@OP: you're getting some very good advice here. I worked in an industry in which engineers were well-paid, and some of them assumed an air of superiority over the chemists (like myself) that had to show them the ropes so they could come up to speed, and the technicians that were responsible for the testing, calibration, etc that supported their engineering projects. Don't insult the people that had to help you get familiar with a mill. That was not smart on their part. Yes, they got cooperation and support from the people that they treated like "underlings", but hardly the enthusiastic support, extra effort, and brain-storming that engineers with some social skills could get. As an experienced process chemist, I got paired up regularly with two of those losers over the years in that pulp mill. Both were social-climbing suck-ups who spent very little time developing decent relationships with the "underlings" assigned to their research projects.
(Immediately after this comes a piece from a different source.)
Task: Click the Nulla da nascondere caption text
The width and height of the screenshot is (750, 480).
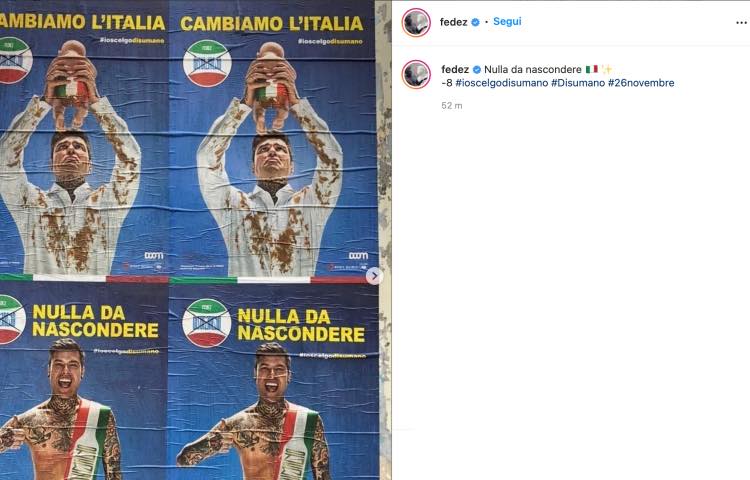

My closest friend in that mill was a Chemical Engineer - the director of the Technical Department that I worked in. He and I shared interests in farming, timber-growth, wood-harvesting, and many other things. My wife and I rented a farmhouse on 300+ acres from him, and occupied it while he and his retired father and father-in-law rebuilt the barn, outbuildings, etc, and prepared to remodel the house. My wife wouldn't let them eat sandwiches out in the cold, sitting in their vehicles. She'd make hearty stews with biscuits and make sure they got warm in our kitchen. When I wasn't cutting firewood off the property (gratis) and splitting and stacking it, I'd be crawling around under the barn, helping to replace sills and repair the stone foundation, or jacking up an old milk-parlor to move and convert to a garage.
My second-closest friend was the production manager of the paper mill. He was parachuted in in the midst of a fractious strike. I was by that time the lead operator on the new paper machine, and was representing my department in the labor negotiations. The new production manager and I had lots of conferences in the hall-way by the coffee machine, and we hammered out many of the sticking points without the company negotiators or the union negotiators present to screw things up. As long as I worked on that paper machine, we were pretty regular companions on white-water canoe and kayak trips. He got to be a hero with the company for stopping that strike with non-financial concessions, and I got a friend at the top of the paper division who would bounce ideas off me, and who would listen when I contacted him with concerns about the way company policies were implemented.
Cooperation is WAY better than confrontation in the workplace, especially if you have aspirations to transition to management. Burn no bridges - build them.